We are also not consciously aware of how much metaphors influence our thinking. In the crime metaphors experiment, when researchers asked what influenced people’s opinions about crime, almost no one mentioned the metaphor. Instead, participants mentioned aspects of the passage that were the same for everyone, such as the statistics presented about crime. While metaphors make complex concepts easier to digest, they inevitably simplify, shape, and distort our perceptions of these concepts, changing our thoughts in ways that we are not aware of.
Metaphors beyond language
Metaphors don’t just exist in language, they live all around us. If that sounds bizarre, consider the results of a study by Yale social psychologist John Bargh. Participants were either given a cup of iced or hot coffee, and then were asked to read a description about an individual. Holding the warm coffee caused participants to rate this individual as more socially warm.
Why would a single cup of coffee have that sort of impact?
Metaphors don’t just exist in language, they live all around us. Cognitive scientists suggest that many of the metaphors we use to understand reality are based on our experience of having a body in the physical world. Mental thought is built on physical thought, and we use physical metaphors to understand abstract concepts. This causes certain ideas, like social warmth and physical warmth, to be intertwined in our minds to a point where experiencing physical warmth can activate ideas of social warmth.
This tendency for the physical environment to affect our reasoning can have dramatic consequences for how we form important opinions, including moral judgements. While we may like to think that our concept of morality is rational, based on careful reasoning, psychology research has shown that much of it is based on intuitive emotions, such as disgust. And, like physical and social warmth, physical and moral disgust are also linked in our minds, which can lead to surprising consequences. For instance, University of Cambridge psychologist Simone Schnall found that evoking a sense of physical disgust by exposing people to a bad smell caused people to make more severe moral judgements. Schnall also found that evoking a sense of cleanliness by having people wash their hands caused individuals’ moral judgements to become more lenient.

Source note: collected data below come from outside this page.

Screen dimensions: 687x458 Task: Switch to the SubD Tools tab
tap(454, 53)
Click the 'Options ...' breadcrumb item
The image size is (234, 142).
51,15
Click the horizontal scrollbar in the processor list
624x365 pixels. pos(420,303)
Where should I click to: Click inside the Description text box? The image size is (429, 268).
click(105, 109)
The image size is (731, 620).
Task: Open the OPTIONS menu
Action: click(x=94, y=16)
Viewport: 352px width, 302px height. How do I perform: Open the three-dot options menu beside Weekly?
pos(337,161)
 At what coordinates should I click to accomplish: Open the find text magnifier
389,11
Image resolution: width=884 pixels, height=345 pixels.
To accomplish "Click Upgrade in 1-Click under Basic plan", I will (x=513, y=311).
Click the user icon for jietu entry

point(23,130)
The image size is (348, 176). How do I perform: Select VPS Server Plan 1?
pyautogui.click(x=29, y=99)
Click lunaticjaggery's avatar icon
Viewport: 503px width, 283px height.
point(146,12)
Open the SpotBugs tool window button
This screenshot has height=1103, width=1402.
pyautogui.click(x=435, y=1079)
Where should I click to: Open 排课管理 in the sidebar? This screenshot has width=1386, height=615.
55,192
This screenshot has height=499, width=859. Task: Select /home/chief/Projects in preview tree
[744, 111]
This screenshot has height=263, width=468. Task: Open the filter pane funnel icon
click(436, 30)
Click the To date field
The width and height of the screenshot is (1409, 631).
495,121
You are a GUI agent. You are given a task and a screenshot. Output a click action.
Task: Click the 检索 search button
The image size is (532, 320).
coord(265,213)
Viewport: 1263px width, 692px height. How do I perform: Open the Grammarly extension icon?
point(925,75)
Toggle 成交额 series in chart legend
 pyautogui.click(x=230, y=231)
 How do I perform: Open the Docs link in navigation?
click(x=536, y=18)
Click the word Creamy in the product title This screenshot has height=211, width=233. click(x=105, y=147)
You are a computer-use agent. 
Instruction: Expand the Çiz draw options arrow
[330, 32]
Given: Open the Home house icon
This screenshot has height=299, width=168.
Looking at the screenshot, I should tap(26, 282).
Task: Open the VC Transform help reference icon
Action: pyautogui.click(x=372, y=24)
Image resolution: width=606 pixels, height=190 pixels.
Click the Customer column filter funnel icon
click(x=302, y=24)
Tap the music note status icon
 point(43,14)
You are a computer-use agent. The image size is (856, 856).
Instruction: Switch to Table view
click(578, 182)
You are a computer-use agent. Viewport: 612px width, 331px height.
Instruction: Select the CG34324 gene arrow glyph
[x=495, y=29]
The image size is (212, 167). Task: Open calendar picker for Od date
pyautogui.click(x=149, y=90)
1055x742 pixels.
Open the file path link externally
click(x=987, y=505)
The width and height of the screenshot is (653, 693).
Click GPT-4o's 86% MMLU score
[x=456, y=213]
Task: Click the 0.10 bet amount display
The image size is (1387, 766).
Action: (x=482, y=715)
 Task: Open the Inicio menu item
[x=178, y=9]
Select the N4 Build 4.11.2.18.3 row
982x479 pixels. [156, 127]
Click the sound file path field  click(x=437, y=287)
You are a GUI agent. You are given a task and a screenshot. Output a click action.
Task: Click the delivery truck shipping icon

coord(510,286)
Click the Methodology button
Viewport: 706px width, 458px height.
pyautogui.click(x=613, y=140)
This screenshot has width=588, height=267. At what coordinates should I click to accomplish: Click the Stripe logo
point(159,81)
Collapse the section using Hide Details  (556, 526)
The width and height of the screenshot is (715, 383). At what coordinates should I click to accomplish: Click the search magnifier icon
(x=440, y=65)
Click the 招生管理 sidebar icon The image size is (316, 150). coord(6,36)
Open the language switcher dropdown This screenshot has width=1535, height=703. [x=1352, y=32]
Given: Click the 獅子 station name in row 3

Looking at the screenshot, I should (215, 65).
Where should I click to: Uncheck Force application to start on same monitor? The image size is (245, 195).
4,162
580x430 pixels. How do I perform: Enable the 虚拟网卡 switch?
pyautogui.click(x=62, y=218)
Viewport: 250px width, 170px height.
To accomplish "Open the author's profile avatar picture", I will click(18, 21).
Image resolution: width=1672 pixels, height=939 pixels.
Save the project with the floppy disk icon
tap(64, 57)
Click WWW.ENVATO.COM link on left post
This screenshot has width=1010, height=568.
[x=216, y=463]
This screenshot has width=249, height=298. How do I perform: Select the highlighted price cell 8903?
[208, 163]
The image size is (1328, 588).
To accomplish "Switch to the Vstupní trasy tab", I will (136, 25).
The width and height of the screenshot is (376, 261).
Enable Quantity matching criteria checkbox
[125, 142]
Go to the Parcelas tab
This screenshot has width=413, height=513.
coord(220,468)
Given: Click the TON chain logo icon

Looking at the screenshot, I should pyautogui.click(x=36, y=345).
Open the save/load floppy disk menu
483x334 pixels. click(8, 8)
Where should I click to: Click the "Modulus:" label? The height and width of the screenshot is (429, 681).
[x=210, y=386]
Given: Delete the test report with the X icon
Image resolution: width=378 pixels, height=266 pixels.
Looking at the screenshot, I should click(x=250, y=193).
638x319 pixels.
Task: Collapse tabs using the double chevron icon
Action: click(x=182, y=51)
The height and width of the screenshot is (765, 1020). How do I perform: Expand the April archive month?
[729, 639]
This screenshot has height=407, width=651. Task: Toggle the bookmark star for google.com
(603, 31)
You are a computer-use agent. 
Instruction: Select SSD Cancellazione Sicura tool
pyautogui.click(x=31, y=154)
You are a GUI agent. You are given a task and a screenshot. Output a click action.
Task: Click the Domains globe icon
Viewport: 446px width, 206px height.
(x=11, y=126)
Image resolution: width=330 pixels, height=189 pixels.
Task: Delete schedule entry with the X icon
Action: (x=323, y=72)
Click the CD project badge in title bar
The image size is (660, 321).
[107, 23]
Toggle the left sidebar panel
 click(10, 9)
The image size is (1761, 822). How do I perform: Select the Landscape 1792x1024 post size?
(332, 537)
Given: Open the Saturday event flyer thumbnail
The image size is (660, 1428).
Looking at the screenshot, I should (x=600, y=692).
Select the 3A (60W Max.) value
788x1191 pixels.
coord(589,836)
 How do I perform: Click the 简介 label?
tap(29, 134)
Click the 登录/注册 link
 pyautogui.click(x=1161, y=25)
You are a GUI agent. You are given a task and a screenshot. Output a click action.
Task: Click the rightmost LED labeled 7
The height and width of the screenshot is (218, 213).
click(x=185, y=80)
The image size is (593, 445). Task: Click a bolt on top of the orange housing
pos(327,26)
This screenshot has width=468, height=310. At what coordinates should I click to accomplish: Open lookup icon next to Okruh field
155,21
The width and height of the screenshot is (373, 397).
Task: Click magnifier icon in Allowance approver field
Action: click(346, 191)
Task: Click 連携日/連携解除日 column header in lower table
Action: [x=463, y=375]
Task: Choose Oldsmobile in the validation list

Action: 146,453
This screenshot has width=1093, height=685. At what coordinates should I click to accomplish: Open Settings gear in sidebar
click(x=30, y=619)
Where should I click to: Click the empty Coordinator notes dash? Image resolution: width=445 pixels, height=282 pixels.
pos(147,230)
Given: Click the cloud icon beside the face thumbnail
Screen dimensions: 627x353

Metaphors, even when they are on the page, evoke physical sensations in our mind. One neuroscience study showed that reading the sentence “he had a rough day,” instead of the sentence “he had a bad day,” activated the part of the brain associated with texture. Metaphors are physical and visceral, causing us to simulate certain sensations in our mind, which may be a reason why they hold such power over our thoughts.
Poetry all around us
Metaphors lurk in our language, our thoughts, our assessments of people and situations, and even in the cup of coffee you are holding. Perhaps this is why we are so moved by poetry and art. Our brains think using metaphor, and when art gives us new metaphors, it could also be giving us new ways to think.
Outside the realm of art, we can be mindful of the metaphors that exist all around us and the influence they have on our thoughts. We can also be wary when others use them to try to distort reality or shape our opinions.
Words matter, and if we are careful with our words, we can use them to make a positive impact. Like poets, we can approach our language with grace and precision, crafting metaphors that are persuasive and give people new ways to think about issues.